А вот волк и ягненок – не любовь, хотя мать меня и убеждает, что это очень грустно. – Подумай, такой белый, невинный ягненок, который никакой воды не мутил... – Но волк – тоже хороший!
…Немножко позже – мне было шесть лет, и это был мой первый музыкальный год – в музыкальной школе Зограф-Плаксиной, в Мерзляковском переулке, был, как это тогда называлось, публичный вечер – рождественский. Давали сцену из «Русалки», потом «Рогнеду» – и:
Теперь мы в сад перелетим,
Где встретилась Татьяна с ним.
Скамейка. На скамейке – Татьяна. Потом приходит Онегин, но не садится, а она встает. Оба стоят. И говорит только он, все время, долго, а она не говорит ни слова. И тут я понимаю, что рыжий кот, Августа Ивановна, куклы – не любовь, что это – любовь: когда скамейка, на скамейке – она, потом приходит он, и все время говорит, а она не говорит ни слова.

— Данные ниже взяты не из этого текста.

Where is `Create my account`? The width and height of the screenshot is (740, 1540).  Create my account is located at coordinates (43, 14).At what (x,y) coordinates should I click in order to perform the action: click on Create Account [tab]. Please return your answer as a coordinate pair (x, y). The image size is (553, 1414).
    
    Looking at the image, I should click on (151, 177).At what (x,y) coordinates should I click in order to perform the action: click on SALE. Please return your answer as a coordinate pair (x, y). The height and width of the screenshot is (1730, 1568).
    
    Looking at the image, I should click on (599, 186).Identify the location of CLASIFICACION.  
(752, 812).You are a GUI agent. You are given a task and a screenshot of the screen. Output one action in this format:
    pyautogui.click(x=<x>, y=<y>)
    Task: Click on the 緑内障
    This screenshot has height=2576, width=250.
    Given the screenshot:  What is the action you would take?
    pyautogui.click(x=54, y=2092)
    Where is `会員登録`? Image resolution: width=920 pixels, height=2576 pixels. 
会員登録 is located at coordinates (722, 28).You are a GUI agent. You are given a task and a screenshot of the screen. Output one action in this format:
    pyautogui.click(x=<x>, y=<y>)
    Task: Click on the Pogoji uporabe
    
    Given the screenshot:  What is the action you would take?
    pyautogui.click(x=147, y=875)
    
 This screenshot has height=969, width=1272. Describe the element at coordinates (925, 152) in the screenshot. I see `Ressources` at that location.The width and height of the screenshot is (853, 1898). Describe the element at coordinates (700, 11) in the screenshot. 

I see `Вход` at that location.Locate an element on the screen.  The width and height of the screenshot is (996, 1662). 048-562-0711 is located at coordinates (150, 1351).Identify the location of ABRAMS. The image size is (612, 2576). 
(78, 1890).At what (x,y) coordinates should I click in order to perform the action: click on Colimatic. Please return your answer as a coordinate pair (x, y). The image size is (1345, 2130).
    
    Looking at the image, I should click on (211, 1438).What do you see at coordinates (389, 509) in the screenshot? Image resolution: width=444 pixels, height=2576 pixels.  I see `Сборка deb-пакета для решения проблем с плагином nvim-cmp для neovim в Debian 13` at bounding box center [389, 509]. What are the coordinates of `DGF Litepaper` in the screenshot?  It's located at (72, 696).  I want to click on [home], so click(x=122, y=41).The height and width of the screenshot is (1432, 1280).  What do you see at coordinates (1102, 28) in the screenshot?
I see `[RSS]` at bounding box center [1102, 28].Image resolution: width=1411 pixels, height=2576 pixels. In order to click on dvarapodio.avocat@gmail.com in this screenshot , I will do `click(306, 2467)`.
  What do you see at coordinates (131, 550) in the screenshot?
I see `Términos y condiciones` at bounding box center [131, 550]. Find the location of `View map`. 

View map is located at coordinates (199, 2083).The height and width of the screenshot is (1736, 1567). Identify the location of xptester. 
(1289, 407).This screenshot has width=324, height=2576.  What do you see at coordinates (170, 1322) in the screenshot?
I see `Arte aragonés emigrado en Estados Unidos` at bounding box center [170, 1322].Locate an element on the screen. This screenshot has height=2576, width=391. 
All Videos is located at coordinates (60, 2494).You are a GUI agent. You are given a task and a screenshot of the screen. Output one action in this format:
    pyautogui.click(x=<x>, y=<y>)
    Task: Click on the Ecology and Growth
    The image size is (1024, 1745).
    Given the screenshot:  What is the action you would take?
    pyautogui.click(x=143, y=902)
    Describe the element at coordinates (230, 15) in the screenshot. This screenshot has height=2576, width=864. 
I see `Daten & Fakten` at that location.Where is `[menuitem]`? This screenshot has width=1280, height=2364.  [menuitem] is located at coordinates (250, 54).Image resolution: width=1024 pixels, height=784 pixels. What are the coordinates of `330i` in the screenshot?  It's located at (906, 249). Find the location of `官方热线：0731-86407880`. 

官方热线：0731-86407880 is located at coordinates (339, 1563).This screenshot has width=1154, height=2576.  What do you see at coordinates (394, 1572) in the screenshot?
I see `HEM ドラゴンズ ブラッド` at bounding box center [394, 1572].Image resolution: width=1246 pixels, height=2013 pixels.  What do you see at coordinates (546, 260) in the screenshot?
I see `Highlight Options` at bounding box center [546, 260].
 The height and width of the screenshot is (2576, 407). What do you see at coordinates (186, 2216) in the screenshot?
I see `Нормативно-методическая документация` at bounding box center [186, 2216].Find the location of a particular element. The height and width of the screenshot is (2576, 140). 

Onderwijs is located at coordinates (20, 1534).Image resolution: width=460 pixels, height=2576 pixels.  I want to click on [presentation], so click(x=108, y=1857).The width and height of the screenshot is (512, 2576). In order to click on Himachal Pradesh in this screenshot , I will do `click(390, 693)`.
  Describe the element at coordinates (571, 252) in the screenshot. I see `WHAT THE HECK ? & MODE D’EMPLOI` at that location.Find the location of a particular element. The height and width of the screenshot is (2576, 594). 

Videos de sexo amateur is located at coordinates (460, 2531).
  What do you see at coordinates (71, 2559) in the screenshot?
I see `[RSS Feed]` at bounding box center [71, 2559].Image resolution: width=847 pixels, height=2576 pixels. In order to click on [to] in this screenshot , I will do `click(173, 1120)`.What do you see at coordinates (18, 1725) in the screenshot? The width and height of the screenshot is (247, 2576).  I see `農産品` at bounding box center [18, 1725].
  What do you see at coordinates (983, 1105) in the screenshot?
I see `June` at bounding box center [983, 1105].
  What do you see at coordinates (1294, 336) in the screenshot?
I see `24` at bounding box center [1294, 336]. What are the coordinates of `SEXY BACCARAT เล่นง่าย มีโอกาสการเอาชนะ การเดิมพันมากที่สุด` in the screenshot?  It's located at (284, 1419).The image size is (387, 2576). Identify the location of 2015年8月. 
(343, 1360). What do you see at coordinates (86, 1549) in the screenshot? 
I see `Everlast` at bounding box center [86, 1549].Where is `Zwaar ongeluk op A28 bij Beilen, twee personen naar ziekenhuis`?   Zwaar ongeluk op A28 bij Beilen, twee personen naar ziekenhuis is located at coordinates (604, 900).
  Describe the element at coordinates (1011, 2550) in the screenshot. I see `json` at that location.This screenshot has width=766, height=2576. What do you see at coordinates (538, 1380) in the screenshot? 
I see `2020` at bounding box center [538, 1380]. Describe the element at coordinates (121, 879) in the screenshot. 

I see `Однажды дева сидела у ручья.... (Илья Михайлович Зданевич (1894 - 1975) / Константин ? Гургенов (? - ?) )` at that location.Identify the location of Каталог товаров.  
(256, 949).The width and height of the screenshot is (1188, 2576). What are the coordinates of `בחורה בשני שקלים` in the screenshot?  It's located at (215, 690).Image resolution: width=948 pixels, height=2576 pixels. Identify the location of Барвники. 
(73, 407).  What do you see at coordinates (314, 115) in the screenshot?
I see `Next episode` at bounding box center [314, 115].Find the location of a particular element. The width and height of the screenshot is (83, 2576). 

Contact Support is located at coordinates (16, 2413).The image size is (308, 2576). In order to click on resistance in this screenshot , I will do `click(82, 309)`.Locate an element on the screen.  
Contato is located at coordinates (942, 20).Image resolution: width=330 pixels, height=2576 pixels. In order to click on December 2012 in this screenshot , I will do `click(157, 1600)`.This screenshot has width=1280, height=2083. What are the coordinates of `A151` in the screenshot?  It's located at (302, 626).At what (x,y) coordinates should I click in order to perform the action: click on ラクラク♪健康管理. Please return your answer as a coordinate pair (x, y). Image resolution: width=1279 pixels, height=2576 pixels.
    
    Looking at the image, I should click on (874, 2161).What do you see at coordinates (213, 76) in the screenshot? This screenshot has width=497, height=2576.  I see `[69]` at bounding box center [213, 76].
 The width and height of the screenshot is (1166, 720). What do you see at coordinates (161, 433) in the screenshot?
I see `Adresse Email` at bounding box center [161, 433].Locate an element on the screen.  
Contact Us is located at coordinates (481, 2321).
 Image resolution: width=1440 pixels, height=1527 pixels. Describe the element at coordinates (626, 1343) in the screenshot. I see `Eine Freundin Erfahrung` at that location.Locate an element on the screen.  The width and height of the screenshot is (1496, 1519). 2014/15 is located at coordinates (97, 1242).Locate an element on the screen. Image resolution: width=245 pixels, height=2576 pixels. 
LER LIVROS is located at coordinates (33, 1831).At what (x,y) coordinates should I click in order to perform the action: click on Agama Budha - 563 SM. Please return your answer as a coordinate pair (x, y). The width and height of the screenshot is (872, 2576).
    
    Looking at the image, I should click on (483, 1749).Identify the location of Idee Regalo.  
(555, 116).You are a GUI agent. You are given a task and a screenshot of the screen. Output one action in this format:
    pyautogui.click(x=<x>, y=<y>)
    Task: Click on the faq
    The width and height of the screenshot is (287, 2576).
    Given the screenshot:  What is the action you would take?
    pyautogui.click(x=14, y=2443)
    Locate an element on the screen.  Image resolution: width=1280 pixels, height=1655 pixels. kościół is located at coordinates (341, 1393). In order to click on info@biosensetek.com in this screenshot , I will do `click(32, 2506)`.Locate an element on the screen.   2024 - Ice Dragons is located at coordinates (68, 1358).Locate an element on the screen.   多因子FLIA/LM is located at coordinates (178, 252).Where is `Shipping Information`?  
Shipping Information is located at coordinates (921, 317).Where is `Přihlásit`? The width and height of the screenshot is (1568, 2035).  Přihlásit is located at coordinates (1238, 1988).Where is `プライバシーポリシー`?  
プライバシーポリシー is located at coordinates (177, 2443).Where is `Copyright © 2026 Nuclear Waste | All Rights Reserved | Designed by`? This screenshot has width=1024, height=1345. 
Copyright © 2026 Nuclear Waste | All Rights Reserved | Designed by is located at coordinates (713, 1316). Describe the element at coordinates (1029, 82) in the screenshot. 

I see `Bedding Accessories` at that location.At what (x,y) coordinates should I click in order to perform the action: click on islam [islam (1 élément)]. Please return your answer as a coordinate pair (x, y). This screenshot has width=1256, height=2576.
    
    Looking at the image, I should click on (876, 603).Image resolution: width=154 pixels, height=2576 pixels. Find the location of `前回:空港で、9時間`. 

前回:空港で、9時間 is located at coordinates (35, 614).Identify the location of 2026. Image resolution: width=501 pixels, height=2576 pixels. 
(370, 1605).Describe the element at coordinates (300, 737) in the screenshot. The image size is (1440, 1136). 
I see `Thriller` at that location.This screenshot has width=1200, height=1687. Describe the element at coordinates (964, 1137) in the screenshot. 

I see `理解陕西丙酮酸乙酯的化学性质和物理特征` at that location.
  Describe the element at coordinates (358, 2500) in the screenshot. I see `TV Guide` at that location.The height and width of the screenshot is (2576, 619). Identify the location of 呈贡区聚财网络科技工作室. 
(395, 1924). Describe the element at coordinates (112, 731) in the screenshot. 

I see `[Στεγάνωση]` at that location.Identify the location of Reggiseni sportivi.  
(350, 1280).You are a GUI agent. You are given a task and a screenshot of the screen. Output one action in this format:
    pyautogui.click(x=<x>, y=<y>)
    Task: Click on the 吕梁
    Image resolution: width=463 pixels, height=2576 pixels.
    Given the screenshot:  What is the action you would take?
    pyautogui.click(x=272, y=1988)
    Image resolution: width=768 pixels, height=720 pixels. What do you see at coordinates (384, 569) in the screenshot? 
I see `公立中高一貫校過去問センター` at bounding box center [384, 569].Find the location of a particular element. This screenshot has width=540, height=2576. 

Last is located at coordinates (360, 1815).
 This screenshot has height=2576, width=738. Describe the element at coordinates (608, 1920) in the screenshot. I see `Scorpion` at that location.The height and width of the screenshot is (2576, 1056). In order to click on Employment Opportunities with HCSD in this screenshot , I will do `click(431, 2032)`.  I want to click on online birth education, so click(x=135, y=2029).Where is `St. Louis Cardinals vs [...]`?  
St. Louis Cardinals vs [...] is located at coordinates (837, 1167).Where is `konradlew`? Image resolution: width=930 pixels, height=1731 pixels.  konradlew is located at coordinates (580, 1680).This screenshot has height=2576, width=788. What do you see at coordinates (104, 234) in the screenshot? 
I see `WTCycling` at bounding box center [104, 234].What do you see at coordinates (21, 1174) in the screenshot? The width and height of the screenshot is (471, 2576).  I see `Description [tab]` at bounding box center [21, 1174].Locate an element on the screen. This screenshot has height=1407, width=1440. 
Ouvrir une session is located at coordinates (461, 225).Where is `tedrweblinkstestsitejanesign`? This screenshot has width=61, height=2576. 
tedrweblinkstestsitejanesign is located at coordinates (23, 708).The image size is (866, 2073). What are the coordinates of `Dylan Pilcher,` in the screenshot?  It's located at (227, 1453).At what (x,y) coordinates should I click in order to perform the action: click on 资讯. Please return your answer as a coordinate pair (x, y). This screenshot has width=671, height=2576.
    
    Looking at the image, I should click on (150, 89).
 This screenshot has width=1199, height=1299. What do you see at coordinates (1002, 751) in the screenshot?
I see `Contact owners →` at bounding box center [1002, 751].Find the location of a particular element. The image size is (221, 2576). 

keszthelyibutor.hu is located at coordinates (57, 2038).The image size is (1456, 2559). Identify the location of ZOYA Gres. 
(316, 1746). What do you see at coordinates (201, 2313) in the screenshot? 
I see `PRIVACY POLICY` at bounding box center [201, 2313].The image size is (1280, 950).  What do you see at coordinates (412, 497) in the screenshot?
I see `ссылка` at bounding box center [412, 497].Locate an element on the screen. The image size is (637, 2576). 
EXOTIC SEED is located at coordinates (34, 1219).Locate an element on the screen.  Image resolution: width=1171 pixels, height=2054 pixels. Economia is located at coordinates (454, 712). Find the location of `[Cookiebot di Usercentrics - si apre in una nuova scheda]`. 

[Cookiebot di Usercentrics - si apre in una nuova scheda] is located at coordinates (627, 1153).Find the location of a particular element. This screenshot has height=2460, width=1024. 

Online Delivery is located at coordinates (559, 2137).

Скамейка, на которой они не сидели, оказалась предопределяющей.
Моя первая любовная сцена была нелюбовная: он не любил (это я поняла), потому и не сел, любила она, потому и встала, они ни минуты не были вместе, ничего вместе не делали, делали совершенно обратное: он говорил, она молчала, он не любил, она любила, он ушел, она осталась, так что если поднять занавес – она одна стоит, а может быть, опять сидит, потому что стояла она только потому, что он стоял, а потом рухнула и так будет сидеть вечно. Татьяна на той скамейке сидит вечно.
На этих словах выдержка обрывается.